11 Het eerste lot viel voor de families van de stam der Benjamieten; het gebied, dat het lot hun toewees, lag tussen de zonen van Juda en Josef.
The first lot cast went to the tribe of Benjamin, by families. The land allotted lay between that of the tribe of Judah and the tribe of Joseph.
12 Hun noordelijke grens begon bij de Jordaan, liep dan naar boven langs de noordzijde van de bergrug van Jericho, en verder westwaarts het gebergte op, om te eindigen bij de woestijn van Bet-Awen.
Their boundary began at the Jordan, and went north of the slope of Jericho, west through the hill country, coming out at the wilderness of Beth-aven.
13 Vandaar ging de grens verder naar Loez, ten zuiden van de bergrug van Loez, of Betel; en dan omlaag tot Atrot-Addar op het gebergte, ten zuiden van Laag Bet-Choron.
Then the boundary went south to Luz (or Bethel) and on down to Ataroth-addar on the mountain south of Lower Beth-horon.
14 Van het gebergte zuidelijk tegenover Bet Choron draaide ze met een bocht in zuidwestelijke richting, en eindigde bij Kirjàt-Báal of Kirjat-Jearim, een stad van de Judeërs. Dit was de westelijke punt.
Here the boundary turned south along the western side of the mountain facing Beth-horon, finishing at Kiriath-baal (or Kiriath-jearim), a town of the tribe of Judah. This was the western boundary.
15 Aan de zuidkant liep de grens van de uiterste punt van Kirját-Jearim in het westen tot bij de bron van de wateren van Neftóach;
The southern boundary began at the edge of Kiriath-jearim. It ran to the spring at Nephtoah,
16 ze daalde vervolgens tot de uitlopers van het gebergte, dat tegenover het Ben-Hinnomdal en noordelijk van de vallei der Refaieten ligt; dan ging ze verder omlaag naar het Hinnomdal, zuidelijk van de bergrug der Jeboesieten, en nog meer omlaag naar En-Rogel.
and then down to the foot of the mountain that faces the valley of Ben-hinnom, at the north end of the valley of Rephaim.

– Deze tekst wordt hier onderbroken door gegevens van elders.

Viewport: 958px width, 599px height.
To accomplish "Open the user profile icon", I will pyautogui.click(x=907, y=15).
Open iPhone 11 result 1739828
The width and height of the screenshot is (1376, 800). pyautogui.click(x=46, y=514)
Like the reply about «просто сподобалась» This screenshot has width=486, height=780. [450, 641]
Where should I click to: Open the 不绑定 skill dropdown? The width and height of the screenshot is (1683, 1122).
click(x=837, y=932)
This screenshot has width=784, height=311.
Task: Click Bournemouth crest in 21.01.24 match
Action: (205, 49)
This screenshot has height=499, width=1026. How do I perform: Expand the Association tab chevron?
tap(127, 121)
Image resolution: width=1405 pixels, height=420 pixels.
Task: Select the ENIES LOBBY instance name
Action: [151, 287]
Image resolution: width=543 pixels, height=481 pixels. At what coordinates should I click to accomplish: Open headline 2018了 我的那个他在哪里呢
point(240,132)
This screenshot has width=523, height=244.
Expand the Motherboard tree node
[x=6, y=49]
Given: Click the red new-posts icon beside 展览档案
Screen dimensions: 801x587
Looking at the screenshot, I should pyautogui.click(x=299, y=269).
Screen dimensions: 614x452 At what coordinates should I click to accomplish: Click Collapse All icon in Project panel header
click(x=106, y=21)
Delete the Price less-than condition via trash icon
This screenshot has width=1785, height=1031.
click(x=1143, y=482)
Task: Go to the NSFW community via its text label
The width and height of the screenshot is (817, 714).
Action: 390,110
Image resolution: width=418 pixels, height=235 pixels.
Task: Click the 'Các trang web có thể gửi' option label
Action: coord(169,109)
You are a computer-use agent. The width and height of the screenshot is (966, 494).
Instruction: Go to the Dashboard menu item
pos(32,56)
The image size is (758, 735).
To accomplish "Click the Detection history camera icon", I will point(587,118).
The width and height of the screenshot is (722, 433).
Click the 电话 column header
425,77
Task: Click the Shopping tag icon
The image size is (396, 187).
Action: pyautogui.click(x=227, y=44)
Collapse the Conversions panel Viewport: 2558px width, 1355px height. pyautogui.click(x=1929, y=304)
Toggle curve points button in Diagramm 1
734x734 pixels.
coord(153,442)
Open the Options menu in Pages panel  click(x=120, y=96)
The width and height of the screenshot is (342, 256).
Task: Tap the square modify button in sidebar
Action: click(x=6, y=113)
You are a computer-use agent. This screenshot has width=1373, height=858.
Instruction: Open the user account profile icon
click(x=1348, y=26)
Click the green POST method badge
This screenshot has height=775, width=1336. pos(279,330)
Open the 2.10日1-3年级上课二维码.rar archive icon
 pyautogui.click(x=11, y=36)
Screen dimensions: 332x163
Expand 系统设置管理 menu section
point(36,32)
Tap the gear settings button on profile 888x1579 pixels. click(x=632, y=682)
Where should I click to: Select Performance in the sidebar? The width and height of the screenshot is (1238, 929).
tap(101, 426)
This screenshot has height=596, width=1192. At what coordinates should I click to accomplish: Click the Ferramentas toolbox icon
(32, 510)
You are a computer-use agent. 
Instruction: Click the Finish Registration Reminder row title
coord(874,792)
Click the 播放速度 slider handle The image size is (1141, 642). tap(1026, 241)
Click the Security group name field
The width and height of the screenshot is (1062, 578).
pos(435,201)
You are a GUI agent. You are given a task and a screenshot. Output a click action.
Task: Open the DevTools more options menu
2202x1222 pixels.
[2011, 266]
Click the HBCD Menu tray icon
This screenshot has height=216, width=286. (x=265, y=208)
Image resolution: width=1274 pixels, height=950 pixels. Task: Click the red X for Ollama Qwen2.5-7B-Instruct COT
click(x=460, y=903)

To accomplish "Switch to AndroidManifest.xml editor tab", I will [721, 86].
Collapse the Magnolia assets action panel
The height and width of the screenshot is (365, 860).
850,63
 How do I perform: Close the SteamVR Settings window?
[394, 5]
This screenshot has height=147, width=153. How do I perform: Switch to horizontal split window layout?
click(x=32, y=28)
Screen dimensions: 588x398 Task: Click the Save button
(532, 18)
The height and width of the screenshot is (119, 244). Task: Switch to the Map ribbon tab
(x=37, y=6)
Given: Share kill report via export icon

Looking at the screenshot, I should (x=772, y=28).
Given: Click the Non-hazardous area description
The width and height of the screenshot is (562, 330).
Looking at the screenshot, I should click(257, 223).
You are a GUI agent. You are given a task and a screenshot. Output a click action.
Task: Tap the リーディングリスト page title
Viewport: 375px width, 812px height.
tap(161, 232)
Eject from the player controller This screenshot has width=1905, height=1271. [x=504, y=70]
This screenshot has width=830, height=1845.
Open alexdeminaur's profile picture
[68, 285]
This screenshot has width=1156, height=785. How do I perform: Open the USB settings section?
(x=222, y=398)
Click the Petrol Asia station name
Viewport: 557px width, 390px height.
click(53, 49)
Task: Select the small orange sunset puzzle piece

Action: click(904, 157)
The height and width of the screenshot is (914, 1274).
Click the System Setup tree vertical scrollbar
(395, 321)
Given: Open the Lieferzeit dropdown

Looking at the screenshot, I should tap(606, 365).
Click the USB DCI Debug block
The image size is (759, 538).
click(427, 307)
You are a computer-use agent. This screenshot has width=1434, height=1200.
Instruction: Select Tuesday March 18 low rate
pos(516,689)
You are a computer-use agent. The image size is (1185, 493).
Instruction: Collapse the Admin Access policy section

Then it went down the valley of Hinnom, along the slope near the Jebusite town, south towards En-rogel.
17 Daarna boog ze om in noordelijke richting, kwam uit bij En-Sjémesj, vervolgens bij de steenhopen tegenover de bergpas van Adoemmim, en daalde tot de steen van Bóhan, den zoon van Ruben.
From there it headed north to En-shemesh and on to Geliloth, opposite the heights of Adummim, and then on down to the Stone of Bohan (Reuben's son).
18 Verder liep ze ten noorden van de bergketen van Bet-Haäraba, dan omlaag de Araba in;
Then it went along the ridge opposite the Jordan Valley to the north, and then down into the Jordan Valley itself.
19 vervolgens ten noorden van de bergrug van Bet-Chogla, om te eindigen bij de noordelijke baai van de Zoutzee, aan de zuidelijke monding van de Jordaan. Dit was de zuidelijke grens.
From there it ran along the north slope of Beth-hoglah, ending at the north bay of the Salt Sea, the southern end of the Jordan. This was the southern boundary.
20 De Jordaan vormde de oostelijke grens. Dit was het erfdeel van de families der Benjamieten met zijn grenzen aan alle kanten.
The eastern boundary was the Jordan. These were the boundaries around the land of the tribe of Benjamin, by families.
21 De steden van de families der Benjamieten waren: Jericho, Bet-Chogla, Émek-Kesis,
These were the towns of the tribe of Benjamin, according to families: Jericho, Beth-hoglah, Emek-keziz,
22 Bet-Haäraba, Semaráim, Betel,
Beth-arabah, Zemaraim, Bethel,
24 Kefar-Haämmoni, Ofni en Géba; twaalf steden met haar dorpen.
Kephar-ammoni, Ophni, and Geba—twelve towns with their associated villages.
In addition: Gibeon, Ramah, Beeroth,
27 Rékem, Jirpeël, Tarala,
Rekem, Irpeel, Taralah,
28 Séla, Haélef, Jeboes of Jerusalem, Gibat en Kirjat-Jearim; veertien steden met haar dorpen. Dit was het erfdeel van de families der Benjamieten.
Zela, Haeleph, Jebus (or Jerusalem), Gibeah, and Kiriath-jearim—fourteen towns with their associated villages. This was the land allotted to the tribe of Benjamin, by families.